Apply what you read
1/ According to the article on the chronic pain support group, what is the monthly cost of the Live Fully Support Group?
2/ Reproduce the article on the chronic pain support group word for word, from "Kogan said typical" up to and including "Virginia, he said.".

-- Exercise passage follows --

Professor leads support group for chronic pain patients

Media Credit: Olivia Anderson | Photo Editor

Mikhail Kogan, an assistant professor of medicine, is partnering with D.C.- and Virginia-based medical professionals this month to expand treatment options for patients suffering from chronic pain.

A professor in the medical school is partnering with medical professionals in D.C. and Virginia this month to expand treatment options for patients suffering from chronic pain.

The GW Center for Integrative Medicine and Four Directions Wellness, an Alexandria-based holistic healing company, will offer a low-cost local support group twice a month for people suffering from chronic pain and illness starting on Sept. 12, program leaders said. Leaders of the support group said the Live Fully Support Group will steer patients with chronic pain toward alternatives to drug use and help them manage their illnesses to avoid and stop using addictive, life-threatening painkillers.

Mikhail Kogan, an assistant professor of medicine and the medical director of the center, said there is currently no widely recognized medication to treat many chronic diseases, like Lyme or autoimmune diseases. He said patients will learn about natural remedies – like yoga or meditation – to ease chronic pain symptoms through the group and discuss why strong pain medications are detrimental in the long run.

“What we hope for is that patients can achieve a better quality of life and function better to manage their chronic pain,” Kogan said.

He said peer discussion in group therapy can alleviate many symptoms of chronic pain because patients can work to clearly identify the origin of their pain – which is often an unhealthy lifestyle. Kogan said once a patient starts to correctly address their pain, they can participate in more physical activities that can actually diminish depressive and pain-related symptoms.

“They don’t realize that maybe it’s because they’re not moving enough, or maybe it’s because they have chronic depression and they haven’t been expressing themselves,” he said.

Kogan said typical treatments for chronic pain, like psychotherapy and neurotherapy, are often expensive for patients and can cost $200 a session. But the Live Fully Support Group will cost $45 monthly and patients can attend sessions at both the center on New Hampshire Avenue and Four Directions Wellness locations in Virginia, he said.

Kogan added that all GW staff, faculty and students are eligible for a 20 percent discount on the sessions. All insurance plans, excluding Medicaid, can potentially provide full or partial coverage for the support group, though patients must contact their insurance companies to see if coverage is guaranteed, he said.

Mara Benner, the owner of Four Directions Wellness and one of the leaders for the support group, said patients coping with chronic pain often turn to opioid use, which she said can become addictive to a patient within the first two weeks of use. She said alternative options can help patients find suitable pain management strategies that don’t involve prescription medications, like morphine and oxycontin.

Opioid overdoses accounted for 72,000 deaths of U.S. citizens in 2017, according to a report from the Centers for Disease Control. The Trump administration declared opioid misuse as a public health emergency last year.

Benner said teaching relaxation methods, like guided meditation, to patients in group sessions can help them discover other emotions or problems that could be augmenting chronic pain. Healing techniques – like Reiki, the Japanese practice of channeling healing energy through touch – can offer temporary pain relief, she added.

She said people who are interested in joining the Live Fully Support Group can join on Four Directions Wellness’ website.

Elizabeth Goldberg, a group wellness program manager at the center, said conditions involving chronic pain are “invisible,” meaning people suffering from the conditions often appear to be healthy in their day-to-day activities, but they are actually experiencing discomfort.

“I think that being able to have other people reflect back experiences is incredibly powerful, especially when these conditions can be extremely isolating,” she said.

-- Exercise passage concluded --
-- Given information follows --

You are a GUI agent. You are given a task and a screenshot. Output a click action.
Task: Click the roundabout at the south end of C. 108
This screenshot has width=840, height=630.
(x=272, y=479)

-- Given information concluded --
-- Given information follows --

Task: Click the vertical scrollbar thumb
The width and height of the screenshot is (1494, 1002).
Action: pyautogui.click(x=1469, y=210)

-- Given information concluded --
-- Given information follows --

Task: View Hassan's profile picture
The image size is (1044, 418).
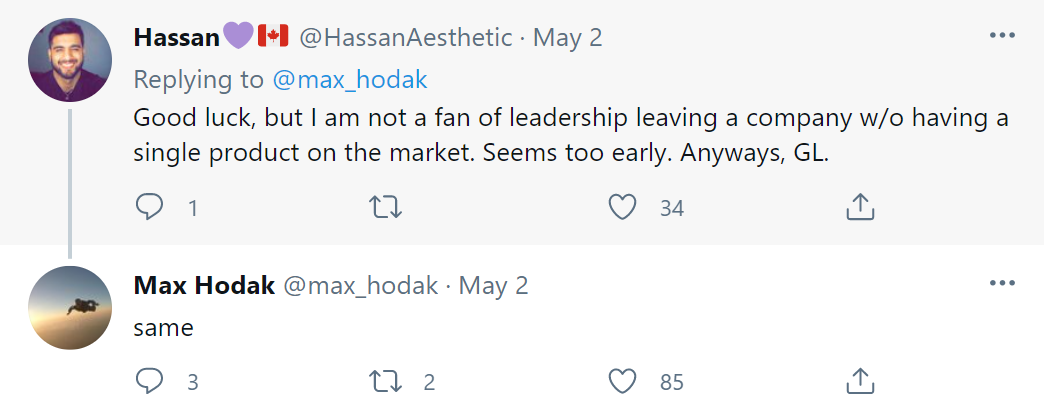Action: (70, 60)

-- Given information concluded --

Answers by task
1/ $45 a month

2/
Kogan said typical treatments for chronic pain, like psychotherapy and neurotherapy, are often expensive for patients and can cost $200 a session. But the Live Fully Support Group will cost $45 monthly and patients can attend sessions at both the center on New Hampshire Avenue and Four Directions Wellness locations in Virginia, he said.